Lavoratore si assenta per malattia derivata dal demansionamento subito: va tutto provato
La Corte di Cassazione con la sentenza n. 16508 del 02 luglio 2013 interviene in tema di demansionamento affermando che in caso di accertato demansionamento professionale, la liquidazione del danno alla professionalità del lavoratore non può prescindere dalla prova del danno e del relativo nesso causale con l’asserito demansionamento.

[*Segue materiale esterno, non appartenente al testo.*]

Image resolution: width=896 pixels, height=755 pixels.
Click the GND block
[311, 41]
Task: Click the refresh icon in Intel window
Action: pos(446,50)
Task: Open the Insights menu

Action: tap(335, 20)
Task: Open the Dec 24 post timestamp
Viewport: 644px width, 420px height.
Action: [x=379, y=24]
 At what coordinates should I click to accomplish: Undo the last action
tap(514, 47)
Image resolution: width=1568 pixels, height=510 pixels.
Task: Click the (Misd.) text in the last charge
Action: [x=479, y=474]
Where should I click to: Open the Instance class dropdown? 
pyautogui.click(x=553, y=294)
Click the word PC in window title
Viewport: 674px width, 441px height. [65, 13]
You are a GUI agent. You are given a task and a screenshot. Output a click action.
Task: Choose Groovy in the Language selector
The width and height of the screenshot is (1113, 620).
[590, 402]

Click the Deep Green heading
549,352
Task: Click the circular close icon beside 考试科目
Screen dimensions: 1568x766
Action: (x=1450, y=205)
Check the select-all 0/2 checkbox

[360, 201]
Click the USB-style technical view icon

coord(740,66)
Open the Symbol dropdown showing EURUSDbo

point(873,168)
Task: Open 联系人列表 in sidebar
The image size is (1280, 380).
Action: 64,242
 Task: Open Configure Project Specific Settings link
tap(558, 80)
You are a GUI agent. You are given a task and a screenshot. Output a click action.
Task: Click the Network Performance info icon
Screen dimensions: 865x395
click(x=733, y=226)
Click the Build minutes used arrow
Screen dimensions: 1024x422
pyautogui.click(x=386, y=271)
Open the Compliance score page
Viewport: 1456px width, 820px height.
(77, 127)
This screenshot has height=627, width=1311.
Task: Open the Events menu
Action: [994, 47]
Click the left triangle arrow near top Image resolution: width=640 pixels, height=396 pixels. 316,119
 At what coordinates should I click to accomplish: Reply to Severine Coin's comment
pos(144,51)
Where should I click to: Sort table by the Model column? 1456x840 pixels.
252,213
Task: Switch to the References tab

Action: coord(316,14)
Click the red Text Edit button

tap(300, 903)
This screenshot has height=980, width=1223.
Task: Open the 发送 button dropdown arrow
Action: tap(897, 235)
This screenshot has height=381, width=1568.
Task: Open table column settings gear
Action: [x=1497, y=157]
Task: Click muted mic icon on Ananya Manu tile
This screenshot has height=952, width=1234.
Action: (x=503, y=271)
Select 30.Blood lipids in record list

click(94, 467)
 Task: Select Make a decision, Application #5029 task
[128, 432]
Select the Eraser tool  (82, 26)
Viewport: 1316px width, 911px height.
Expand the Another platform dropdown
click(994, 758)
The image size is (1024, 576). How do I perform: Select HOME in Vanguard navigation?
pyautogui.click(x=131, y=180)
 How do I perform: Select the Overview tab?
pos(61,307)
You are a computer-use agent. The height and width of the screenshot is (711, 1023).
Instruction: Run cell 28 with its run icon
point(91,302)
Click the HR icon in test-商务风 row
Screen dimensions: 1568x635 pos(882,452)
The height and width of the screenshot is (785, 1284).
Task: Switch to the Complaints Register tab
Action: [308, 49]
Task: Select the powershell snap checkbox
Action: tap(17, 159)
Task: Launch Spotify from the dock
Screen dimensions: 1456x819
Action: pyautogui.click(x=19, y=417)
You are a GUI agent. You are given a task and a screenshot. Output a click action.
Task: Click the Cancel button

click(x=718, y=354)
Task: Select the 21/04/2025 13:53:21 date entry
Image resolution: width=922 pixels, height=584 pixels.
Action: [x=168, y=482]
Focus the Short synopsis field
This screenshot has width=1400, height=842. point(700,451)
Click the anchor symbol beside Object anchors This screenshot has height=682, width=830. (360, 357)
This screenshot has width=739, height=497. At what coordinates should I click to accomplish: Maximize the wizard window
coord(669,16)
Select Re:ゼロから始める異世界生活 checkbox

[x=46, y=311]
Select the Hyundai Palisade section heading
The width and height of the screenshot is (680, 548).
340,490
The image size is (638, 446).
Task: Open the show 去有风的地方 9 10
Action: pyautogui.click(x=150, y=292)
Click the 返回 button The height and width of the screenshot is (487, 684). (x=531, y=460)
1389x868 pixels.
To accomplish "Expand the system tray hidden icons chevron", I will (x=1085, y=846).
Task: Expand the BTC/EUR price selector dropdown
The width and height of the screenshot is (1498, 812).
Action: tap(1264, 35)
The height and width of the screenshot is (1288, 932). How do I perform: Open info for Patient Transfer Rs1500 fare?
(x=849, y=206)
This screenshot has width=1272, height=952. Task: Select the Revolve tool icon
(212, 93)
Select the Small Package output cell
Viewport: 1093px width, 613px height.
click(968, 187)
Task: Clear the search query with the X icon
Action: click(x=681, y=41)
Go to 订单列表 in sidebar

Il caso. Il Tribunale aveva condannato una società al risarcimento del danno da dequalificazione professionale patito dal dipendente della stessa, nonché del danno biologico dallo stesso subito. Avverso la sentenza del Tribunale viene proposto ricorso alla Corte di Appello dove i giudici in parziale riforma di detta sentenza di primo grado, ha respinto la domanda relativa al risarcimento del danno alla professionalità, confermando, nel resto, la sentenza di primo grado. I giudici della Corte d’Appello di Roma ha considerato che il medesimo non è stato specificamente dedotto né tanto meno provato, mentre il danno biologico è stato provato a mezzo delle risultanze mediche attestanti le patologie da cui è rimasto affetto il lavoratore in coincidenza con il subito demansionamento.
Il lavoratore avverso la sentenza della Corte di Appello propone ricorso alla Corte Suprema per la cassazione della sentenza basando il ricorso su un unica. La società datore di lavoro propone controricorso.
Gli Ermellini hanno ritenuto infondati entrambi i ricorsi “in quanto sostanzialmente censurano sotto il profilo sia della violazione di legge che del vizio di motivazione l’accertamento di fatto operato dal giudice di merito che ha escluso il danno alla professionalità sulla base dell’attività istruttoria svolta e, in particolare, sulla corretta considerazione per cui non ogni demansionamento comporta comunque un danno alla professionalità, ma solo quello concretamente allegato e provato. A tale principio va pure aggiunto quello, pure affermato dalla Cassazione secondo cui, comunque, in caso di accertato demansionamento professionale, la liquidazione del danno alla professionalità del lavoratore non può prescindere dalla prova del danno e del relativo nesso causale con l’asserito demansionamento, ferma la necessità di evitare, trattandosi di danno non patrimoniale, ogni duplicazione con altre voci di danno non patrimoniale accomunate dalla medesima fonte causale (Cass. 30 settembre 2009 n. 20980).”
La Corte Suprema, inoltre, evidenzia che in merito “al danno biologico, viceversa riconosciuto dal giudice di appello, va osservato che, analogamente a quanto affermato riguardo al danno alla professionalità il giudizio relativo alla sua sussistenza è parimente riservato al giudice di merito.”